9La critique, d’une manière générale, reconnaît au Deuxième Sexe d’autres sources ou influences que celles trop souvent limitées à l’existentialisme et à la phénoménologie, ce qui témoigne d’un élargissement de ses champs d’approche. L’apport de l’anthropologie structuraliste de Claude Lévi-Strauss et des théories de Sigmund Freud et de Jacques Lacan, dont on tend à sous-estimer l’importance pour Beauvoir, viennent enrichir la lecture de l’essai. Une professeure de philosophie contemporaine et études des femmes en Slovénie dit avoir longtemps hésité à écrire sur Beauvoir et la psychanalyse. Et pour cause : le sujet est neuf, mais aussi « irritant, surtout pour les philosophes ». Pourtant, il serait temps de considérer Freud, pour ne prendre que son exemple, « comme une figure d’héritage philosophique de Beauvoir, un signe de l’actualité de sa philosophie […] » (p.248), ce qui permet au critique d’affirmer : « Beauvoir et Sartre, Beauvoir et Merleau-Ponty, Beauvoir et Hegel, Beauvoir et Husserl, Beauvoir et Heidegger […], etc., en fin de compte Beauvoir et Foucault […], ce sont des histoires bien connues. Mais ce qui manque, en effet, c’est Beauvoir et Freud. » À cet égard, Eva D. Bahovec, dans son article intitulé « Beauvoir et la psychanalyse » prépare le terrain pour le colloque du même nom, qui aura lieu les 19 et 20 mars prochain à Paris10.

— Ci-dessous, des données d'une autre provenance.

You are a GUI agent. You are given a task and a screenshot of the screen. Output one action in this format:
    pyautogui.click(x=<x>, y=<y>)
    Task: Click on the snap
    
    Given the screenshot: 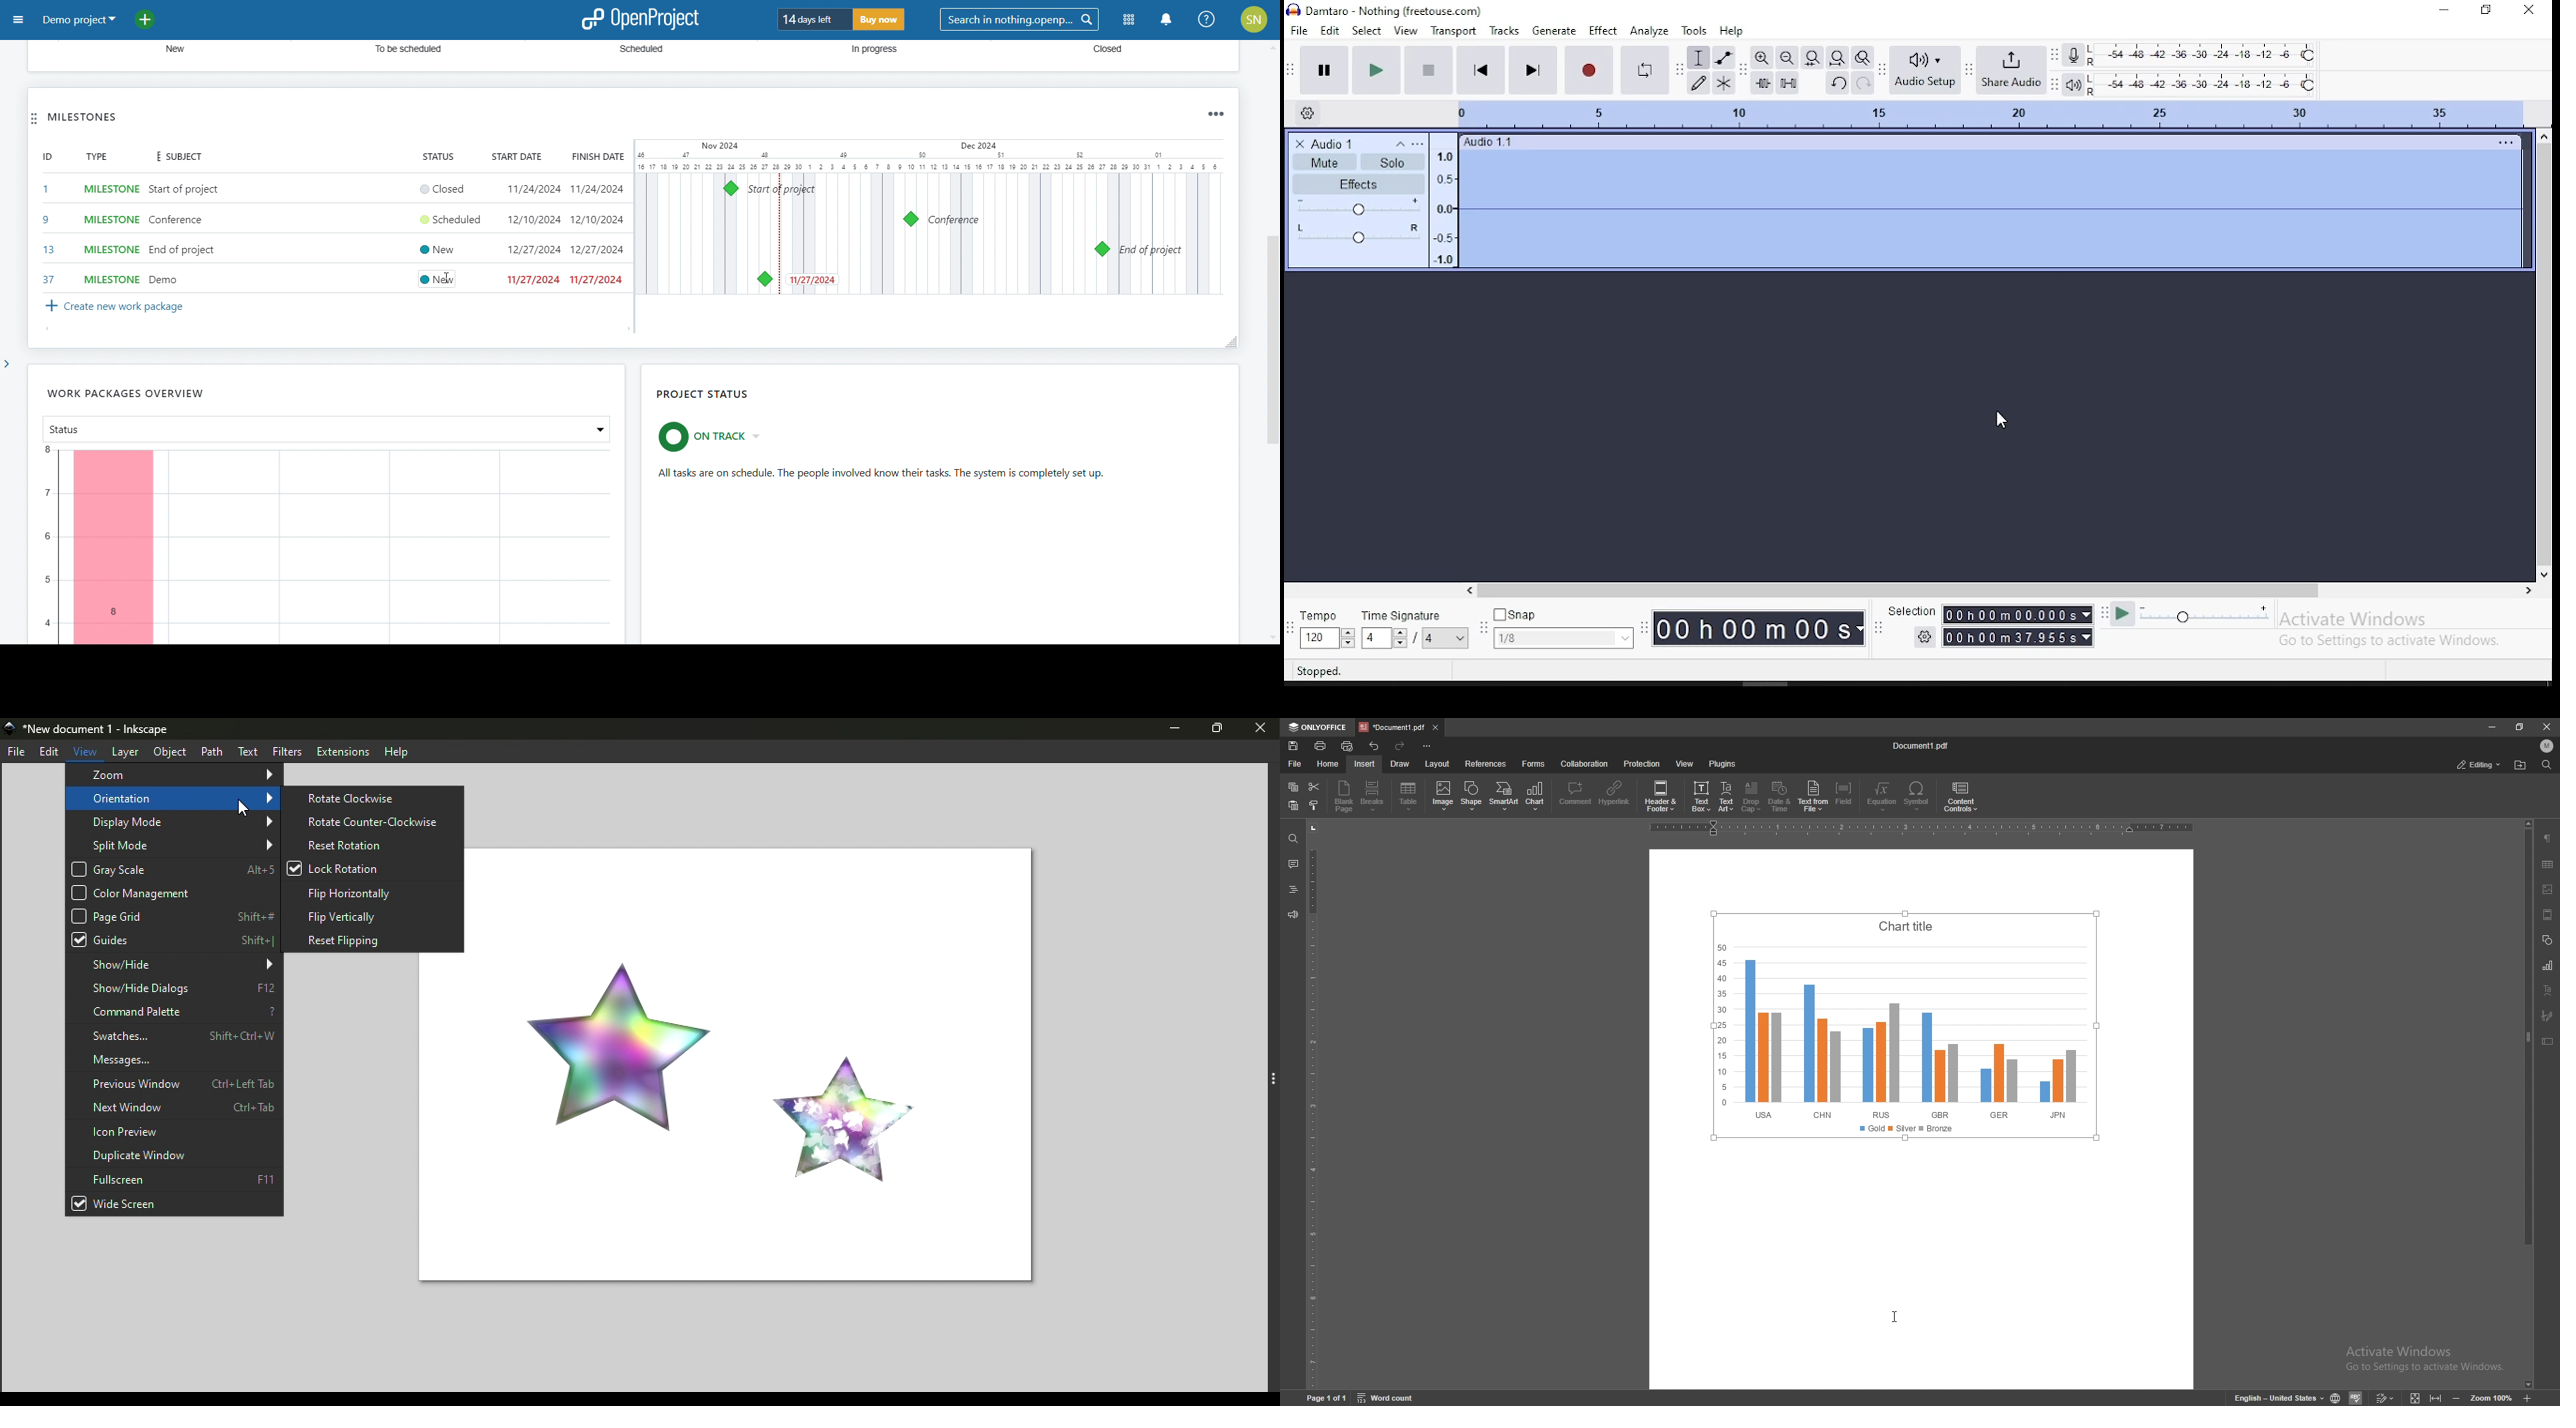 What is the action you would take?
    pyautogui.click(x=1563, y=627)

10Enfin, la position singulière qu’occupe la philosophe — et la professeure — Beauvoir peut être évaluée au regard de certains écrits anecdotiques en apparence : ses récits de voyage. Une approche comparative11, fort intéressante et neuve, entre le récit beauvoirien des voyages entrepris dans les années trente, relatés dans La Force de l’âge, et les textes viatiques de six anciennes Sévriennes, analyse la spécificité de la réaction beauvoirienne à l’« autre » dans les pays visités. En s’inscrivant dans la tradition du voyage individuel, en quête de dépaysement et de pittoresque, Beauvoir s’éloigne des académismes de sa fonction. Loin des préoccupations pédagogiques, culturelles ou propagandistes des autres enseignantes, elle incarne une voie de défi au sein du corps professoral féminin de l’entre-deux-guerres, en optant pour le refus des normes éthiques de sa profession et de sa classe sociale.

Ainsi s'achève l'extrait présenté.